After landing in Foz on day 1, we spent the night in the hotel closest to the airport to leave as early as possible to Brasilia. In our attempt to limit the number of stops in Brazil as much as possible, we chose to stop in the capital because two famous earthrounders, Margie and Gérard Moss, live there. They have flown around the world together more than once and Gérard (pictured above) alone circled it again in 2001 with a Ximango motor glider. His adventure is captured by Margie in the book "On the wings of the wind". In addition, I had always wanted to see Brasilia, fascinated by the idea of a capital built from scratch since I heard about it in geography class in middle school.


So, at the crack of dawn on our second day, we arrived at Foz airport.

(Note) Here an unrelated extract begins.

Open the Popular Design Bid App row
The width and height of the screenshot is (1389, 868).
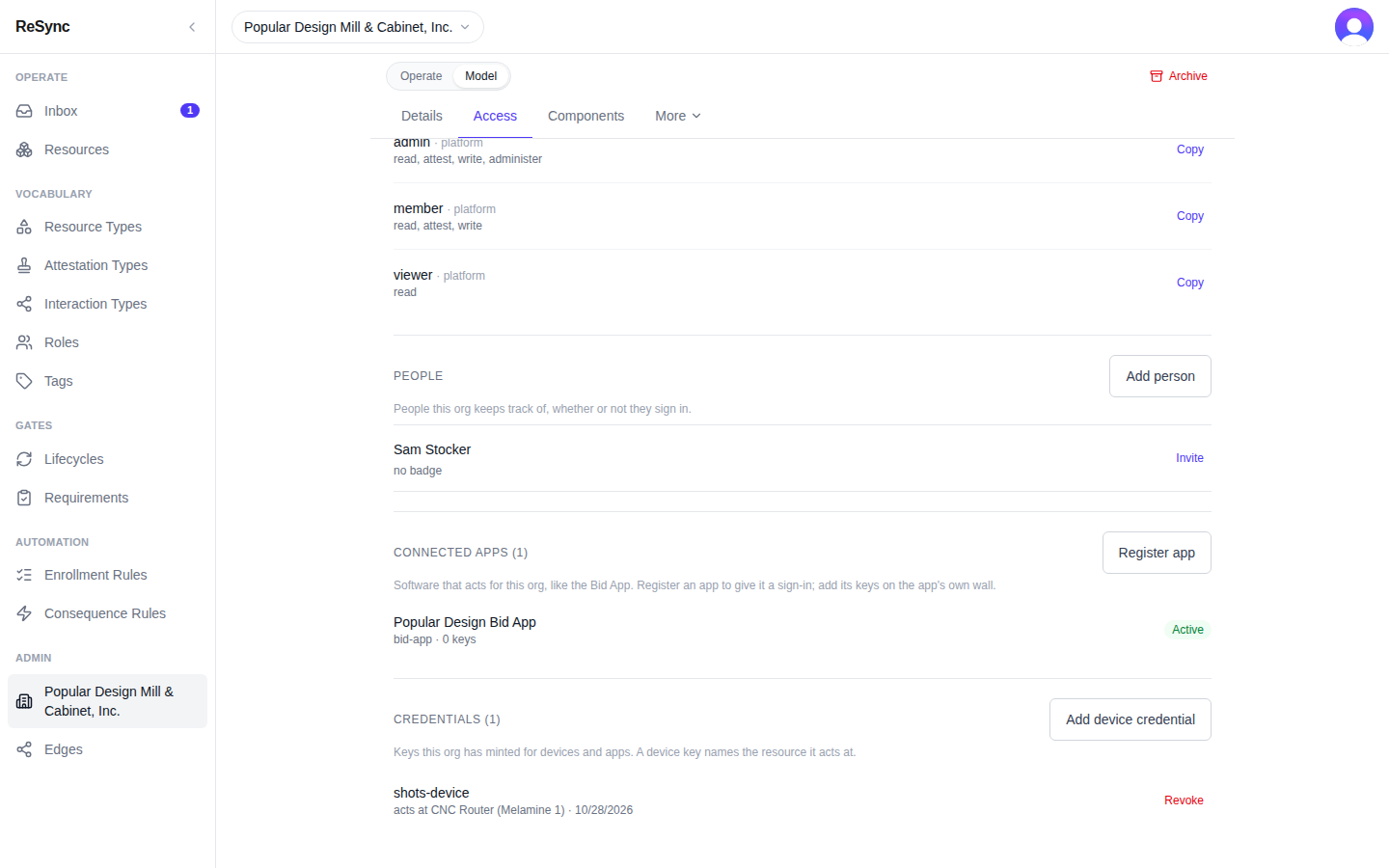point(802,630)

Unfortunately it was so early that the morning fog had not lifted yet so the runway was still closed, but about half an hour later, the tropical sun had cleared the air enough for an IFR departure towards Botelho airport (SIQE), a public airstrip near Brasilia that is more convenient for small planes than SBBR, the main airport where they are more used to large jets.

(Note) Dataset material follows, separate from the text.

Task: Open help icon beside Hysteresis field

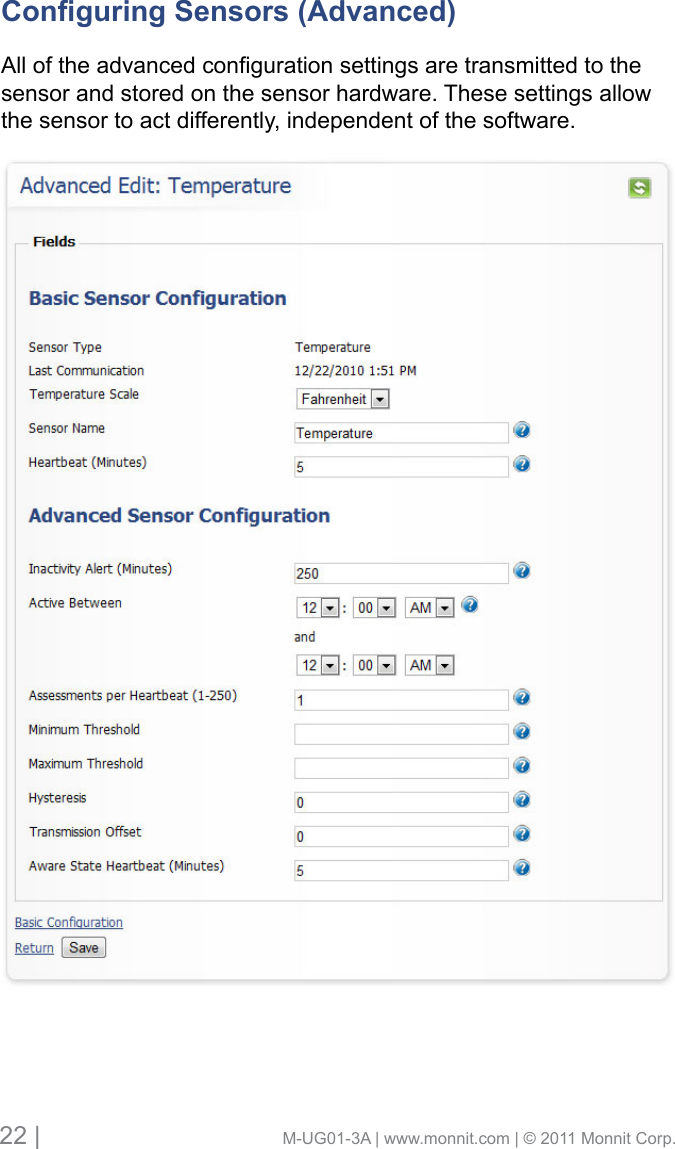Action: tap(521, 799)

Between layers near Foz, after IFR departure


We landed at SIQE after 4.5 hours, after passing France and Uberlandia (!), interesting round fields and a few thunderstorms that required some attention.


Géerard and his friend Geraldo Piquet (Nelson's oldest brother) were waiting for us and immediately suggested we fly to SSGP airport, 5 minutes away, where Geraldo's family had several hangars. They did warn us that the runway was a little tricky because it was behind a hilltop, short (800 meter) and was tilted upwards but Alex was immediately up for the challenge. I was less brave and flew with Geraldo in his Piper Malibu while Gérard accompanied Alex in our Cirrus to help him approach. The Malibu landed first and we both started filming Alex' arrival.

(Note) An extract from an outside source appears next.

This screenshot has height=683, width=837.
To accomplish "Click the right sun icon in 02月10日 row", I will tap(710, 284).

Alex described the experience as quite unique. The approach is unorthodox because of the little hill, you need to approach at 45 degrees instead of flying a regular base leg or final. Then, because the runway goes uphill, it looks very short when you are close but after touchdown all of a sudden it looks longer.


Another unique aspect was Nelson Piquet's hangar which is said to be full of vintage airplanes and other vehicles (which we did not see).


After this second touchdown in Brasilia, Gérard took us on a quick tour of the city, on the way to our hotel. The city was empty - they had just started a lock down- so the modern architecture stood out even more against the blue sky. The center is filled with government buildings: the congress, the senate, the presidential palace and lots, lots of ministries!

The cathedral

The New Bridge (about 15 years old)

Our hotel was the (almost empty) Brasilia Palace built by Oscar Niemeyer himself: a beautiful 60's atmosphere with a view on the huge artificial lake that was part of the city planning.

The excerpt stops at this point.